--- Begin PROVIDED ENTRIES ---
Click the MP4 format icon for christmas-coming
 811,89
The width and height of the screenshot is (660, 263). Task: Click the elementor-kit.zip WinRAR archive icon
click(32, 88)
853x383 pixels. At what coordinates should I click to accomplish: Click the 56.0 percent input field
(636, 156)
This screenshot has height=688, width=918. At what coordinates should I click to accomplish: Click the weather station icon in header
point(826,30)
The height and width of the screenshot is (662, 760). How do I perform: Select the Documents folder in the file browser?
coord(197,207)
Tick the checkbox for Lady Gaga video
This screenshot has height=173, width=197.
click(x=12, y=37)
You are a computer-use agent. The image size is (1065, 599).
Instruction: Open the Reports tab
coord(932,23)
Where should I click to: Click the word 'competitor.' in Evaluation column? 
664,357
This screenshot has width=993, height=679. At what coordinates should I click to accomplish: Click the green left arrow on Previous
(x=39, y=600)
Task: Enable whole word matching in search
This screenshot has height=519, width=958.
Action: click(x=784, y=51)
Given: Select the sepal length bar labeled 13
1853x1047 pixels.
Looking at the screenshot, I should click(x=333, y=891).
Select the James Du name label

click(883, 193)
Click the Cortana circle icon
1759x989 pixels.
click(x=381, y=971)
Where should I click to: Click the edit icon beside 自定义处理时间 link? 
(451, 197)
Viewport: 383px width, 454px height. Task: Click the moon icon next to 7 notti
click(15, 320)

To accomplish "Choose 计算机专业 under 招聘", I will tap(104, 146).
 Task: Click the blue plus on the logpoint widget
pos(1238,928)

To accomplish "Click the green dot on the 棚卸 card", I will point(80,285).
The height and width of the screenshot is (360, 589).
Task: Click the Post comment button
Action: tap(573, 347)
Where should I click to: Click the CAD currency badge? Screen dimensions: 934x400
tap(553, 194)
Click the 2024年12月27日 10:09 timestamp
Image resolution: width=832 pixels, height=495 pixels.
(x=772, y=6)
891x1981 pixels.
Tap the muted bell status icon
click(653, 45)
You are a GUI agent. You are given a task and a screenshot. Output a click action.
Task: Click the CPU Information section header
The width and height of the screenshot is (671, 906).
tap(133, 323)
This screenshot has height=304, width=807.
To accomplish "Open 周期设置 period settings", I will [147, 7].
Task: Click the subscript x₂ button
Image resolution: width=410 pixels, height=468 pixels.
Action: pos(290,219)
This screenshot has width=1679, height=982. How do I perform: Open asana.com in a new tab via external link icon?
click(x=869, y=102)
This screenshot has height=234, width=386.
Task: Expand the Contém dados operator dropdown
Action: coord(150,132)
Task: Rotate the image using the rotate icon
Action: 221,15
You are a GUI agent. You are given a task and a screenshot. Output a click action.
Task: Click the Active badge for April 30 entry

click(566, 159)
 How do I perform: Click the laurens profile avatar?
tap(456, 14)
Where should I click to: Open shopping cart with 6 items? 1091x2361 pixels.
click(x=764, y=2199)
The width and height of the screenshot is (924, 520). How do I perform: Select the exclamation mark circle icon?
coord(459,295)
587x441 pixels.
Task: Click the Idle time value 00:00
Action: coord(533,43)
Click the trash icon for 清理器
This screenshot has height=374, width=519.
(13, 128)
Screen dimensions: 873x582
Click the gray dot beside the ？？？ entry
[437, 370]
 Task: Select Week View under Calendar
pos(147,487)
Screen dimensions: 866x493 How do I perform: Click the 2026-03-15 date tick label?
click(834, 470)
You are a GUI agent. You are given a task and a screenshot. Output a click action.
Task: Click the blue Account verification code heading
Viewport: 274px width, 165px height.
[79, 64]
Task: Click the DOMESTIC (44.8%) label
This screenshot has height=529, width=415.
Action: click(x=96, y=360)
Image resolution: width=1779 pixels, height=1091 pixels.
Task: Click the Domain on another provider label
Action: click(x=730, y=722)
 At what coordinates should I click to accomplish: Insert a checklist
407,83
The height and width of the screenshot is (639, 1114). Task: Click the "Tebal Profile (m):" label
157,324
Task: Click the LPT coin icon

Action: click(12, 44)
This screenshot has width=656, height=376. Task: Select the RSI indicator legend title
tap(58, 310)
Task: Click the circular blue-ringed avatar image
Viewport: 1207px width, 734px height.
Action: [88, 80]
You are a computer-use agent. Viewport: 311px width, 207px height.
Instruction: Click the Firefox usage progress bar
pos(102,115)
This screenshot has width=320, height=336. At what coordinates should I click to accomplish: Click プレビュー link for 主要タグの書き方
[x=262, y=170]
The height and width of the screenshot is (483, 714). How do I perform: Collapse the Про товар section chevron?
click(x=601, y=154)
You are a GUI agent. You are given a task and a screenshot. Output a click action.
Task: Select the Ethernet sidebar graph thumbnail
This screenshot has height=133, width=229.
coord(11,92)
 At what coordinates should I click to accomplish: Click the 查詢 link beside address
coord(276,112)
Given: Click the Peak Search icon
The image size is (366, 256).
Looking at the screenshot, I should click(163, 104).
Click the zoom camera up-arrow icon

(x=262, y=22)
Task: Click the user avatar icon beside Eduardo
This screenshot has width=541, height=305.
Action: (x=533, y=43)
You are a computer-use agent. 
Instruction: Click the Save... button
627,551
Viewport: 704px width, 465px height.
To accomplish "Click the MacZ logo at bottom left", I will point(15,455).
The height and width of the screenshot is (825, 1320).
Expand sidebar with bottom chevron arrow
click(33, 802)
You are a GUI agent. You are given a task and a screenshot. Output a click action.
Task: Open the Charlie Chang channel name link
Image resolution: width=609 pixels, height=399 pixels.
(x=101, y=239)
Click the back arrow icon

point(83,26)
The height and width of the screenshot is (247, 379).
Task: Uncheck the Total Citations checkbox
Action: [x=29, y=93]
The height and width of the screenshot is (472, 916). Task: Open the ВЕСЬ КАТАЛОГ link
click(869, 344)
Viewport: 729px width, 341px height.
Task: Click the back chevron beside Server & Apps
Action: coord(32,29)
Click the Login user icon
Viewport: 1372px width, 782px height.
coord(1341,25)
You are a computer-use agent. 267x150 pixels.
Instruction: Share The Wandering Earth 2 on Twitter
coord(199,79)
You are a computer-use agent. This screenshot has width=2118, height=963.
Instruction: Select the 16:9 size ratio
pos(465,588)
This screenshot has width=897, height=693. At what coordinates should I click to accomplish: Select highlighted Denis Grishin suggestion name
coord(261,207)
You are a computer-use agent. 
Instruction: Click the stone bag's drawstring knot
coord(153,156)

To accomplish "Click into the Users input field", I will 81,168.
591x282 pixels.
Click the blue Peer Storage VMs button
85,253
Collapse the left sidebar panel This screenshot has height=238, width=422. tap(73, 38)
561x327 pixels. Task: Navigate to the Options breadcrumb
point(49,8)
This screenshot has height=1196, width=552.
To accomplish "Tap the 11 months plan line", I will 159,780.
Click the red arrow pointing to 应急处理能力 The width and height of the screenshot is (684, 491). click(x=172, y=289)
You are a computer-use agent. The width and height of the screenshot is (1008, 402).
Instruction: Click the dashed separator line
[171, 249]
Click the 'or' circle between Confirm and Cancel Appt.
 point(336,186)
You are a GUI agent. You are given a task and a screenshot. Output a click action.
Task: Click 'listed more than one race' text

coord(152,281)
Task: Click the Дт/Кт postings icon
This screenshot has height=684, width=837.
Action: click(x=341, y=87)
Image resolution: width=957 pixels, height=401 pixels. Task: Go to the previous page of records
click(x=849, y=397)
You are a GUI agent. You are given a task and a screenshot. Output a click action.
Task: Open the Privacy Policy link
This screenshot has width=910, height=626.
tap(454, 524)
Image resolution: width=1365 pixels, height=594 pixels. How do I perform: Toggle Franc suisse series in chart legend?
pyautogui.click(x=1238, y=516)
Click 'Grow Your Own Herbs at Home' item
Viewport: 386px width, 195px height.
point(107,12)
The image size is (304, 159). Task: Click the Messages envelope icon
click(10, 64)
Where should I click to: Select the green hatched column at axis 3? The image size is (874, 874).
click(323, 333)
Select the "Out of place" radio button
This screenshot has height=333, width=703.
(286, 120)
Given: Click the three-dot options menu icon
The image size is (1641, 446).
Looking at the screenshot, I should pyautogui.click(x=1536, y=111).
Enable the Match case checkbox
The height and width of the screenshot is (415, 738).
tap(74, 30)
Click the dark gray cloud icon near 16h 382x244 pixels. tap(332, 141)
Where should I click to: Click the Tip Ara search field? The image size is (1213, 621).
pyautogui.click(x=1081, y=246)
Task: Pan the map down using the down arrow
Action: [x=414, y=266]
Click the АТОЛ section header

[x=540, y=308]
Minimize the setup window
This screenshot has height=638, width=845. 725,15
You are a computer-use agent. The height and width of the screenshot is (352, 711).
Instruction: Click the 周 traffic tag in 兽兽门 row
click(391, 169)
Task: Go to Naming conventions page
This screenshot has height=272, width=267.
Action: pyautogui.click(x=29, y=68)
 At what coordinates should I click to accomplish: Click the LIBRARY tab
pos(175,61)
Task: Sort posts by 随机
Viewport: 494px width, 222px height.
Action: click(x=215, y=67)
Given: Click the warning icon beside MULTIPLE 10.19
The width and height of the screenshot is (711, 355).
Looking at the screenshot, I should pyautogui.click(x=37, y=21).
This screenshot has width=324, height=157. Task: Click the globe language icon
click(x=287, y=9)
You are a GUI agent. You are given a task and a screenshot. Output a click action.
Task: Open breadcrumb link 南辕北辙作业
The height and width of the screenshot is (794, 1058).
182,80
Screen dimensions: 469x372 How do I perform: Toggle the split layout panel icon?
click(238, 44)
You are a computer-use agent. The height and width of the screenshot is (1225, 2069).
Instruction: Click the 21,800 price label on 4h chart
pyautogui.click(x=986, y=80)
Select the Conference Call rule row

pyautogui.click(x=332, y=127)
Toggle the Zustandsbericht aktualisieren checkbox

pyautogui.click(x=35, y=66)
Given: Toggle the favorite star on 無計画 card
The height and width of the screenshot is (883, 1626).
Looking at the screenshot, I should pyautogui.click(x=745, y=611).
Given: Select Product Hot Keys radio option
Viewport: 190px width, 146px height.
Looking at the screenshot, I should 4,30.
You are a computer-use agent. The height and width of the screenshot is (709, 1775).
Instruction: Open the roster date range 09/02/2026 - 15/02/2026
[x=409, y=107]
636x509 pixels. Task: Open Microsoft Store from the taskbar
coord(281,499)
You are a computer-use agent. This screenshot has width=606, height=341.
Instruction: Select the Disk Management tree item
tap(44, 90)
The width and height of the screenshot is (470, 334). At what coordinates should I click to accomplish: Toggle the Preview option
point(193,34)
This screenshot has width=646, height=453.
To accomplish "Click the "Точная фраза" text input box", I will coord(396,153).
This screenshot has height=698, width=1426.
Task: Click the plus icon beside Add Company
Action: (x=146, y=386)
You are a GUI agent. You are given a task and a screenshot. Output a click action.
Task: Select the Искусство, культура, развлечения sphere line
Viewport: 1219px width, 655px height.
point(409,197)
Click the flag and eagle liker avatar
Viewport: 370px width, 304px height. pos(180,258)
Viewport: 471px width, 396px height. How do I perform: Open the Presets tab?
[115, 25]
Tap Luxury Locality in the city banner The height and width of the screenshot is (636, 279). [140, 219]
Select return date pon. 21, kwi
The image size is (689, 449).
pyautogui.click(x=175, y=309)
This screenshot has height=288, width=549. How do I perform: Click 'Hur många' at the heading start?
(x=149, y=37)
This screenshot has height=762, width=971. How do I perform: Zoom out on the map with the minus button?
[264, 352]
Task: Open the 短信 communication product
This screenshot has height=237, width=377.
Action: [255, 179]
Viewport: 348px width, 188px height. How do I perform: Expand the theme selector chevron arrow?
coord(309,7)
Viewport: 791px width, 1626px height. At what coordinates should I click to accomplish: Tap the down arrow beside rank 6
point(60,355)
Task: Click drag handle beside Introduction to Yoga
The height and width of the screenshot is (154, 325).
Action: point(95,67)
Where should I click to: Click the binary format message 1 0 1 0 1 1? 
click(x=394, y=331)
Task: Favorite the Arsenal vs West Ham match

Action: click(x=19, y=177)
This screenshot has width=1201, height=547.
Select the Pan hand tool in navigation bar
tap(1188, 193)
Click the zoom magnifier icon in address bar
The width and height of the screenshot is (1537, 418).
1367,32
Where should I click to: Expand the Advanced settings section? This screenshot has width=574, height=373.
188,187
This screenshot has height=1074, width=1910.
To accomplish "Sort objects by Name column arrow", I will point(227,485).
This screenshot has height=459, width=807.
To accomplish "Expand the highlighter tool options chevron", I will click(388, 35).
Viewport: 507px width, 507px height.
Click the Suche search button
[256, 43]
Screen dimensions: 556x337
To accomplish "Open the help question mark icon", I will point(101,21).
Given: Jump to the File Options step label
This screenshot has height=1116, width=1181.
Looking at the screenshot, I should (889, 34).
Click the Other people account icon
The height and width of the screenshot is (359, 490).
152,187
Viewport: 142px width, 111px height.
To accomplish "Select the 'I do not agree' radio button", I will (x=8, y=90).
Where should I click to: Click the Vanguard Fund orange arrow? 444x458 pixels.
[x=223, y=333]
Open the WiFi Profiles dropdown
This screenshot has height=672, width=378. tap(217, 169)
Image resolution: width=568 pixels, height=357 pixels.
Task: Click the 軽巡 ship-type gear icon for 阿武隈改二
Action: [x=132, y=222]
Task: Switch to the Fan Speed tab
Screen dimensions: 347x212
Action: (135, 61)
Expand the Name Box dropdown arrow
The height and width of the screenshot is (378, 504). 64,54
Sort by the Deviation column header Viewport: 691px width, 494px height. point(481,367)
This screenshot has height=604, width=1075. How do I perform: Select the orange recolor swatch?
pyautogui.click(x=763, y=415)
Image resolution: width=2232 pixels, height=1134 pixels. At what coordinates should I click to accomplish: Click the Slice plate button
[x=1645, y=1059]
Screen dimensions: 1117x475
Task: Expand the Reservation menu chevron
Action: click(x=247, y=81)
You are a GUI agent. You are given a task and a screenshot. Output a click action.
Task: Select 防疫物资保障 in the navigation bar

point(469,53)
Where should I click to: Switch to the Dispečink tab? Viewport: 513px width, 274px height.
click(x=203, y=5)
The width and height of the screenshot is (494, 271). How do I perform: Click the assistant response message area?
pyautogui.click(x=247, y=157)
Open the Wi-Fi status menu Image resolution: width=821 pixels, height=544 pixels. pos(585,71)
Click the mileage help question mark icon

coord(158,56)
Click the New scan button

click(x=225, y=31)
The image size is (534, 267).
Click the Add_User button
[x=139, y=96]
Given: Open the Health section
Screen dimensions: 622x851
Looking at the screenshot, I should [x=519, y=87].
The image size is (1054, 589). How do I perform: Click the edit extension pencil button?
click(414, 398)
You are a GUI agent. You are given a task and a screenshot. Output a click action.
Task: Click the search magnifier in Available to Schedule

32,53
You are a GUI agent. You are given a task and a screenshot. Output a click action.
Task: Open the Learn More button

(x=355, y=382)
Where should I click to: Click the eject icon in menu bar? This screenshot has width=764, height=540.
--- End PROVIDED ENTRIES ---
THE REQUEST: Copy out the lines of the material without any changes, running from the line that contains "Task: Open the 短信 communication product" through the line that contains "click(x=394, y=331)", both included.

COMPLETED TASK:
Task: Open the 短信 communication product
This screenshot has height=237, width=377.
Action: [255, 179]
Viewport: 348px width, 188px height. How do I perform: Expand the theme selector chevron arrow?
coord(309,7)
Viewport: 791px width, 1626px height. At what coordinates should I click to accomplish: Tap the down arrow beside rank 6
point(60,355)
Task: Click drag handle beside Introduction to Yoga
The height and width of the screenshot is (154, 325).
Action: point(95,67)
Where should I click to: Click the binary format message 1 0 1 0 1 1? 
click(x=394, y=331)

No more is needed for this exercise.